Regardless of how big or small your business is, vendor managed inventory can be a great customer experience solution. Whether your organization struggles with longer lead times or inventory turnover fluctuations, a good VMI program can alleviate those issues while strengthening your strategic partnerships. This simply means that once your inventory needs have been analyzed you will be able to:

  • Decrease the amount of stock you have on hand at any given time
  • Increase your turnover and purchasing frequency
  • Eliminate the inventory highs and lows experienced throughout the year

(This can also mean big savings for smaller companies who would normally be passed over for the steep discounts in favor of the bigger companies that buy more.)

 

  1. Build Better Relationships

No business or process is perfect. When something goes wrong along the supply chain, it’s the best vendor relationships that get taken care of first. That starts with vendor managed inventory agreements.

Vendors know and understand the level of trust that goes into allowing them to manage your inventory and they don’t want to do anything to disrupt that. They will work to nurture that relationship and get your end of the supply chain back on track. (If your VMI agreement involves more than just the vendor and the buyer there are layers of strategic relationships all hinging upon a level of trust and shared risk.)

These relationships are often the bonds that allow each of the participants to stay competitive in their marketplaces and keep the supply chain running smoothly.

 

  1. Operating Cost Reduction

By working with your vendor to manage your inventory, you have suddenly reduced the overhead involved in:

  • managing inventory onsite
  • reduced shipping costs by involving a carrier in your VMI agreement
  • freed up the capital that would otherwise be tied up in housing slow moving product.

Once your cost associated with inventory management is removed, you can choose to pass those savings along to your customers.
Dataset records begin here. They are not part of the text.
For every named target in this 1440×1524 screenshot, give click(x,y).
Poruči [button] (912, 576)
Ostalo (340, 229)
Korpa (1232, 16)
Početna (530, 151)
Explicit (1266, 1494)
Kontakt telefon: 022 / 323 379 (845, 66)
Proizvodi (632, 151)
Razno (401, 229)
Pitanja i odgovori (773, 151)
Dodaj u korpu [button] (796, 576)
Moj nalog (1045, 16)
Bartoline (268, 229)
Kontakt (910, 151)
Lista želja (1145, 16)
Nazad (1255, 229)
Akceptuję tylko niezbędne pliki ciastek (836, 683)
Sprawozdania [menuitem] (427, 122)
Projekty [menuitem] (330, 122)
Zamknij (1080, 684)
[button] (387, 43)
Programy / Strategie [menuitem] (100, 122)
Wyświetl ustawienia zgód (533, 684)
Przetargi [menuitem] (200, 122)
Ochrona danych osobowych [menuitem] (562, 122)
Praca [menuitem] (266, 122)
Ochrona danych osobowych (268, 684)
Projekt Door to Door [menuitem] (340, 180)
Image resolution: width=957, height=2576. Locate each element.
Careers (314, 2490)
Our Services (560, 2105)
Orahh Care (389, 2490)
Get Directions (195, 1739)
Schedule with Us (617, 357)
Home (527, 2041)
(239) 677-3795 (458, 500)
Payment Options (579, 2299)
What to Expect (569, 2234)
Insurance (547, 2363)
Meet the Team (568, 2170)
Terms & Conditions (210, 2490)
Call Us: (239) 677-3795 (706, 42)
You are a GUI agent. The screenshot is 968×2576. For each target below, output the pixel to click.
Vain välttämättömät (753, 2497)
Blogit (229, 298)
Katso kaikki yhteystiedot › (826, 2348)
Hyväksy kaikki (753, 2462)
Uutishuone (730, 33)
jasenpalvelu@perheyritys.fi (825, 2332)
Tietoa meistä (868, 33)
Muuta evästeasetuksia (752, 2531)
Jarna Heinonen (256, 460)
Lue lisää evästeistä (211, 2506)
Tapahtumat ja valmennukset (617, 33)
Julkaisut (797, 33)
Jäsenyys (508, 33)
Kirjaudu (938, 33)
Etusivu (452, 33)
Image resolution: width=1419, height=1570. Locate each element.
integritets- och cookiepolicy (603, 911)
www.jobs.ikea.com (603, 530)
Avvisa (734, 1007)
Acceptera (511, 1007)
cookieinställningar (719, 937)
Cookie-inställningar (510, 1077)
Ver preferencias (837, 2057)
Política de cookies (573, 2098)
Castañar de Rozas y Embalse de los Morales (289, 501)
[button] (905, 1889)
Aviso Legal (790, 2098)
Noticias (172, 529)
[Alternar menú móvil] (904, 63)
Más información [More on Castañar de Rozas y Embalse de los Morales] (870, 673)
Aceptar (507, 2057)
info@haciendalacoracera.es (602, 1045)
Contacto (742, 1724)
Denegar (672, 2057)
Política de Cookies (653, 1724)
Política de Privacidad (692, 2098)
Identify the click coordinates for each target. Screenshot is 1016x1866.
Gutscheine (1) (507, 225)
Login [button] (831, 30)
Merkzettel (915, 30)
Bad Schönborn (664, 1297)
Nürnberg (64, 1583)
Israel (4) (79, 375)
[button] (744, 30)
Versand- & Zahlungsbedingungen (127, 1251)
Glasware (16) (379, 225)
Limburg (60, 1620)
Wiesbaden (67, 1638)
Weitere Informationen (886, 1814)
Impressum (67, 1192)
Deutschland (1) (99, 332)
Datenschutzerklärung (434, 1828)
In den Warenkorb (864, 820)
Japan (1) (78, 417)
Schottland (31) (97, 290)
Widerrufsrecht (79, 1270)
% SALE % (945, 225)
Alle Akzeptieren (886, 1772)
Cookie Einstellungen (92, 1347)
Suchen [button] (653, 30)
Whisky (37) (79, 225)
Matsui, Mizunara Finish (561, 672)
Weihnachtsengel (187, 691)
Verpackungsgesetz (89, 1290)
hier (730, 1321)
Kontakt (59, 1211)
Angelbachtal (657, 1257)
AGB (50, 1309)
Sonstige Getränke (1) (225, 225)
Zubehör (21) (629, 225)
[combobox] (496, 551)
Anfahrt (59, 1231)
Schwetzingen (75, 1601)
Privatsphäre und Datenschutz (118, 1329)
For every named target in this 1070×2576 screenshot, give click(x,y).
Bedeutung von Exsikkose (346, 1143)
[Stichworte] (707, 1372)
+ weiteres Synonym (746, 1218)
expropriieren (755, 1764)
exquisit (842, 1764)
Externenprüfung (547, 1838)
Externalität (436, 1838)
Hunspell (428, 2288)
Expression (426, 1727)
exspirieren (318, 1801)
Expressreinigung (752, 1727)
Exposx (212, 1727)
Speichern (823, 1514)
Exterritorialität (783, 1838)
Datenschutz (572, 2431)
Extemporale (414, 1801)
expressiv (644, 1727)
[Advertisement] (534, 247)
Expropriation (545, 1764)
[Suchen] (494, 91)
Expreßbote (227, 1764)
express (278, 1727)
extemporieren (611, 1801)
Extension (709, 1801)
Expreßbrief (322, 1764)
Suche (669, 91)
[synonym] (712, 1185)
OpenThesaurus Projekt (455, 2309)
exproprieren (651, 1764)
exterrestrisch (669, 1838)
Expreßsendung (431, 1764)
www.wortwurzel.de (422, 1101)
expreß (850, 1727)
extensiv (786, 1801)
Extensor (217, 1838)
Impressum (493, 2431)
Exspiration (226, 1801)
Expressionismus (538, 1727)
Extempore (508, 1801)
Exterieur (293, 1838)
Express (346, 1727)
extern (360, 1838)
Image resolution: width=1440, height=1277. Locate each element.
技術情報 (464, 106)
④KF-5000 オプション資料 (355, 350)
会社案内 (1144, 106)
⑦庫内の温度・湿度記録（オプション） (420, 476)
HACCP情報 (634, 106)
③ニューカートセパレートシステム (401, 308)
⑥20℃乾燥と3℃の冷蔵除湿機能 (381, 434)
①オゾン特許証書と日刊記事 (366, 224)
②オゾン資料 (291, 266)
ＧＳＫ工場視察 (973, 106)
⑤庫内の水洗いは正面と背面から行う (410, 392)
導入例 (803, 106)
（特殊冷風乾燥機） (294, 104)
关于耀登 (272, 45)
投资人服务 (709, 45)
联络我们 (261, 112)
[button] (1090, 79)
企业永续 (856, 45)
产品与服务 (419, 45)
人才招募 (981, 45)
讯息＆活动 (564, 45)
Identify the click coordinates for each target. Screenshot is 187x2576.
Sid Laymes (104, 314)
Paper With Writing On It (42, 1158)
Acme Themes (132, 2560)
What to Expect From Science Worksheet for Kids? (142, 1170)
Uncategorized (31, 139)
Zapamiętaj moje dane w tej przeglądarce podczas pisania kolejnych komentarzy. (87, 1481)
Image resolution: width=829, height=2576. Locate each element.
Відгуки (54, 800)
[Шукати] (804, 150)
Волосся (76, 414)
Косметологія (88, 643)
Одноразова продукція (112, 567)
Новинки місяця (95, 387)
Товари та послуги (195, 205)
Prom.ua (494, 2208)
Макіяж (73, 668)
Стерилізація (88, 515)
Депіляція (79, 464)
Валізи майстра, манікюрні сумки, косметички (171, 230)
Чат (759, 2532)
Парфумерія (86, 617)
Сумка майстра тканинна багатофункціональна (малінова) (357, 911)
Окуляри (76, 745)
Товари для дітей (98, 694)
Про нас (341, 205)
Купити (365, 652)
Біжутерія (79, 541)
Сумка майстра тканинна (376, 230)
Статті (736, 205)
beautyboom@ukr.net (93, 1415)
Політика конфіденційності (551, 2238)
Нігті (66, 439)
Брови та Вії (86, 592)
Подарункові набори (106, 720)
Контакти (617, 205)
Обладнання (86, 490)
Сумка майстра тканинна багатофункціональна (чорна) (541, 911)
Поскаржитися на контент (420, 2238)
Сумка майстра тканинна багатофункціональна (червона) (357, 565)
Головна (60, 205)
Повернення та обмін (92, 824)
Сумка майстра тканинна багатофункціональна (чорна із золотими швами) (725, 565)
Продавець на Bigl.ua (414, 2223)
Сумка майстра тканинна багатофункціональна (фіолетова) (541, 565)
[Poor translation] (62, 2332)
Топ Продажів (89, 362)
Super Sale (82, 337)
Not only will this aid in strengthening your customer relationships, but it will also go a long way in procuring new customers.

Storage, personnel expenses, and inventory maintenance make up a sizeable amount of the cost of a product. Having a VMI agreement in place helps to reduce those expenses. In fact, many vendors will even buy back any inventory that doesn’t sell as a show of good faith that they will never supply more product than you need.

 

  1. Quality Control

No one sets out with the intention of selling their customers low-quality products. Unfortunately, quality can be the first thing that goes when manufacturers are looking to cut cost.

Having a good vendor managed inventory agreement in place can give you leverage when it comes to quality control up and down the supply chain. Your VMI agreement can provide consistency throughout each stage of the product lifecycle influencing price and quality. It is this consistency that will strengthen the relationships along the VMI chain and increase customer and vendor loyalty.

Entering into a vendor managed inventory agreement can seem particularly daunting for small to mid-sized companies, but it’s a relatively simple way to make sure your inventory is one less thing to worry about.  

A VMI agreement can give you the peace of mind that comes with a JIT (just-in-time) inventory model, the cost benefit that is typically reserved for larger buyers, and the strategic partnerships that can help you ensure quality control and excellent service from end to end.